» **Dataset entries**:
.....

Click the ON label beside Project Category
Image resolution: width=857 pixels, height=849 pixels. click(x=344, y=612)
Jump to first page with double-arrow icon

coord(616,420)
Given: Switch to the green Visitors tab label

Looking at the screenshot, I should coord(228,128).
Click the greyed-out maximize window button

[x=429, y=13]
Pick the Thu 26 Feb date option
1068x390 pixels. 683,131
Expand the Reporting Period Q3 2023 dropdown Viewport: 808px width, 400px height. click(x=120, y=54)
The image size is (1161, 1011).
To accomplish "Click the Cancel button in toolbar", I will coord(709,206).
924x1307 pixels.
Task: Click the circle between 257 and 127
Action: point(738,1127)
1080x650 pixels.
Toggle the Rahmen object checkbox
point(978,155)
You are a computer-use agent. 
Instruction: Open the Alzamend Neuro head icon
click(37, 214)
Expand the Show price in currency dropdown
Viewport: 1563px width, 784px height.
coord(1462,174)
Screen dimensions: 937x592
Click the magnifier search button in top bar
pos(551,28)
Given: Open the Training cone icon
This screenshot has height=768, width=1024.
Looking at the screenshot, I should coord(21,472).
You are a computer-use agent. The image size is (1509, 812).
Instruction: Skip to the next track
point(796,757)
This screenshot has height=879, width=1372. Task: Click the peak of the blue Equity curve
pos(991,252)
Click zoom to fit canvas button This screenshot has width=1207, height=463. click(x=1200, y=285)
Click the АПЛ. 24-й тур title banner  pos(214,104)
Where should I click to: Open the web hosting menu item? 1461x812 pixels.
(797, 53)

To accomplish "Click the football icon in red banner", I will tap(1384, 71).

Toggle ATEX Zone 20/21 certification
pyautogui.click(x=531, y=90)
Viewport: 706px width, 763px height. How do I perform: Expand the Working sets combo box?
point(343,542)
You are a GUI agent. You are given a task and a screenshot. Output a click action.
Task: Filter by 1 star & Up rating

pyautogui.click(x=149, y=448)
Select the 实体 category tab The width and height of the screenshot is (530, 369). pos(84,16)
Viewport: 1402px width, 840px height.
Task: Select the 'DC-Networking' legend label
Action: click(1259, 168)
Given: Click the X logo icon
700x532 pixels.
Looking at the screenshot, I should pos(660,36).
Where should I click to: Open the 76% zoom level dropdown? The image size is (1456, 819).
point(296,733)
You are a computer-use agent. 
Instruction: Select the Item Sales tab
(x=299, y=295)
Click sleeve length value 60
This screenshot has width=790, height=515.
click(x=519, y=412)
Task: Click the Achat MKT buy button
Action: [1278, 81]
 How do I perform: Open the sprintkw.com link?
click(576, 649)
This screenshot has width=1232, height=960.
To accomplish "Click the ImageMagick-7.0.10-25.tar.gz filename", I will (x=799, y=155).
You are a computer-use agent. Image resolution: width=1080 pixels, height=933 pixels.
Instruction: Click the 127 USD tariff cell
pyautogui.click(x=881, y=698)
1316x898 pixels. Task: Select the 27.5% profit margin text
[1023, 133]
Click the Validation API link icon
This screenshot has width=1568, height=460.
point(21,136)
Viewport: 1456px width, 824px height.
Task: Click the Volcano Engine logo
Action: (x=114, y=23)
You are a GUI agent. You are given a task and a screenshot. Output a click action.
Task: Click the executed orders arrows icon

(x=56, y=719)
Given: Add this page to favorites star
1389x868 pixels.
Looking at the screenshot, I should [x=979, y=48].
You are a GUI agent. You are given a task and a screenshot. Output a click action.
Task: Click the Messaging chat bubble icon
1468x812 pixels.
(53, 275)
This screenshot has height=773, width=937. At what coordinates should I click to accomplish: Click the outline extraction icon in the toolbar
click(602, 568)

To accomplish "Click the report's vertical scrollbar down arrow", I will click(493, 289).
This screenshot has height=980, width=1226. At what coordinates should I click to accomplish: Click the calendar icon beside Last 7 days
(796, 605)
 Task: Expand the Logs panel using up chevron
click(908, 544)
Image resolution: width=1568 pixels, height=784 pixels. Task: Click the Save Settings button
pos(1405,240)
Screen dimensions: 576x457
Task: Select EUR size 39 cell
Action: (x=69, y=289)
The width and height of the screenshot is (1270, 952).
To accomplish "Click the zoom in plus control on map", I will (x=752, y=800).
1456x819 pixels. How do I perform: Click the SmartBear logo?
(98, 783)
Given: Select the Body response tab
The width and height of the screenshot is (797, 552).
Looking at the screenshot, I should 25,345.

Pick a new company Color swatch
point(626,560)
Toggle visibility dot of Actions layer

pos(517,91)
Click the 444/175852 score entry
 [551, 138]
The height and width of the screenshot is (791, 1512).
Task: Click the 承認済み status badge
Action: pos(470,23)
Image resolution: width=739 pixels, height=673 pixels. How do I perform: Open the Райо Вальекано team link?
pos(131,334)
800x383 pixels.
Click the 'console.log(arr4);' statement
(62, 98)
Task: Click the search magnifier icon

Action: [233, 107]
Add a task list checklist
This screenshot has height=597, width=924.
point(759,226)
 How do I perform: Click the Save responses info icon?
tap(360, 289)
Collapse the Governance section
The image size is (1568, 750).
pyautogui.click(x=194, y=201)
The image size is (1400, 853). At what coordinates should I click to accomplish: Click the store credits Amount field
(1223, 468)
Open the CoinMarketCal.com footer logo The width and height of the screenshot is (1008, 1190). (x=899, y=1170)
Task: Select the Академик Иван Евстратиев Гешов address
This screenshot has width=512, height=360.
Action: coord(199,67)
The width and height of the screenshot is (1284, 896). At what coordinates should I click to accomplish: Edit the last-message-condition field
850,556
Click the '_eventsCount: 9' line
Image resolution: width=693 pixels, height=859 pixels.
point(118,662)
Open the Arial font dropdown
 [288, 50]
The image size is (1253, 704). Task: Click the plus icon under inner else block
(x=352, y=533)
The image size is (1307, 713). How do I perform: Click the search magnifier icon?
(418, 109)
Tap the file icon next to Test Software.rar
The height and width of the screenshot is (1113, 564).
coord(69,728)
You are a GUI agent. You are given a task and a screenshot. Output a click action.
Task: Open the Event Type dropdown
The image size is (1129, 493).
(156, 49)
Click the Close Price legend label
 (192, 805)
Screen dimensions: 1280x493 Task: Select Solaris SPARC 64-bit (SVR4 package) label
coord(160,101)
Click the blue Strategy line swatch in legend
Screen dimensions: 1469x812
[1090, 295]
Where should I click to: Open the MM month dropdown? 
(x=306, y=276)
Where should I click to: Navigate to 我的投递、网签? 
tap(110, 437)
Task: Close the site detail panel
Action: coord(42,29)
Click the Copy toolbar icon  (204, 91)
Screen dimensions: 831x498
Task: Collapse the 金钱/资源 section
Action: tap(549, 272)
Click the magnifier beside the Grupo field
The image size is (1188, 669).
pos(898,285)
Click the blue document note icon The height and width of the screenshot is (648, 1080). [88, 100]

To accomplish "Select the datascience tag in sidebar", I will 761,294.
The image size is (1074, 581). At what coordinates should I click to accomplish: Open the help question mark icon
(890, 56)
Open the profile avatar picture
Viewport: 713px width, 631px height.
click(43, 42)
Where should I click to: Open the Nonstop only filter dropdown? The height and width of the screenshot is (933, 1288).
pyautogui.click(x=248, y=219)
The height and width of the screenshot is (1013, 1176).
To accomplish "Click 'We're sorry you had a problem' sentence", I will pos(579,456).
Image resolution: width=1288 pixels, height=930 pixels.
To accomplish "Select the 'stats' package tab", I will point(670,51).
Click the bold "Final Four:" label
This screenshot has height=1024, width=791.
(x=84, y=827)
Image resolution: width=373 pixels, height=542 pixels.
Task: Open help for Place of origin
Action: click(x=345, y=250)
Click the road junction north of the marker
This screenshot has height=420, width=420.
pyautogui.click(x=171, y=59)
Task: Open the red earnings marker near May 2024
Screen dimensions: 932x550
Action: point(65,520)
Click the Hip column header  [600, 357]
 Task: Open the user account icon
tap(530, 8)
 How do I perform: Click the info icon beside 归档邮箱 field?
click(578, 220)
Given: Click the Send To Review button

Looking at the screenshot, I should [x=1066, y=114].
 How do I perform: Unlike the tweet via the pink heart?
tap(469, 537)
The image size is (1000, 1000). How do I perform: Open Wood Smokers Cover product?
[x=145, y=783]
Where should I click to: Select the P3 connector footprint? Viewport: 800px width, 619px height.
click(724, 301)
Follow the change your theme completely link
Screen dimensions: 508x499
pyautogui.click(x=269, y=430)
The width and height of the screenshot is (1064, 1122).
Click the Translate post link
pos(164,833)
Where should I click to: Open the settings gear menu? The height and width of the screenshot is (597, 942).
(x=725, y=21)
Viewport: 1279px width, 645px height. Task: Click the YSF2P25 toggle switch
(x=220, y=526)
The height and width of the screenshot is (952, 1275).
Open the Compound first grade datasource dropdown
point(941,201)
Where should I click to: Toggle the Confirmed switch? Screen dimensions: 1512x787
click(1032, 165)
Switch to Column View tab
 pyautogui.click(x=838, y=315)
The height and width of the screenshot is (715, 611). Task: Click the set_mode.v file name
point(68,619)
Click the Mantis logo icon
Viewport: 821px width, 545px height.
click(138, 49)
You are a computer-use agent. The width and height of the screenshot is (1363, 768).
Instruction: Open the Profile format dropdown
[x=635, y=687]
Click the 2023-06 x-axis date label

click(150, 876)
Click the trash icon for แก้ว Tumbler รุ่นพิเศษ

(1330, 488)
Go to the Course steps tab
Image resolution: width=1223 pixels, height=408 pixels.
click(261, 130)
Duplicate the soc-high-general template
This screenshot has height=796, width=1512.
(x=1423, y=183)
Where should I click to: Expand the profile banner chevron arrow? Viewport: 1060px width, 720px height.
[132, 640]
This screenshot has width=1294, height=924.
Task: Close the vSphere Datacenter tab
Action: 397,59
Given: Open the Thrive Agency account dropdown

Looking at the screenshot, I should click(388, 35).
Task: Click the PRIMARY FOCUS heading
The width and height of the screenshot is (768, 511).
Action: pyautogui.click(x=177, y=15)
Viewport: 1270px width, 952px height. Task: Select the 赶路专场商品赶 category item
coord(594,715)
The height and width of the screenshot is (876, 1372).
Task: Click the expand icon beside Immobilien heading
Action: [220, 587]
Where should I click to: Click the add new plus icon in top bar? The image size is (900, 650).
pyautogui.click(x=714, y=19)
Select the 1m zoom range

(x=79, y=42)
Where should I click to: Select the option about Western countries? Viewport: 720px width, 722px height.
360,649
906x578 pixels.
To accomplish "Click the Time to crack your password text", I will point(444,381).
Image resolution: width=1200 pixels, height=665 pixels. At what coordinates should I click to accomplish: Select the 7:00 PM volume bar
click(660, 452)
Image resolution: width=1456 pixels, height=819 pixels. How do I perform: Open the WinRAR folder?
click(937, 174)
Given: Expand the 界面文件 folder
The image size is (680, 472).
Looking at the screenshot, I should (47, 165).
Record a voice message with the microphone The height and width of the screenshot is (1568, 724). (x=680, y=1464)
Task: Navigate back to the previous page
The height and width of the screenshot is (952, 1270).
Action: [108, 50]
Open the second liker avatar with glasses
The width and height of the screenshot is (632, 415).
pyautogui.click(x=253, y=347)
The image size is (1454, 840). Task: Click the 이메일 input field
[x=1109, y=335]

.....

» **Task instructions**: How many lines in the listing above contain the string "plus"? Reply with the number only.

» **Exercise answer**: 3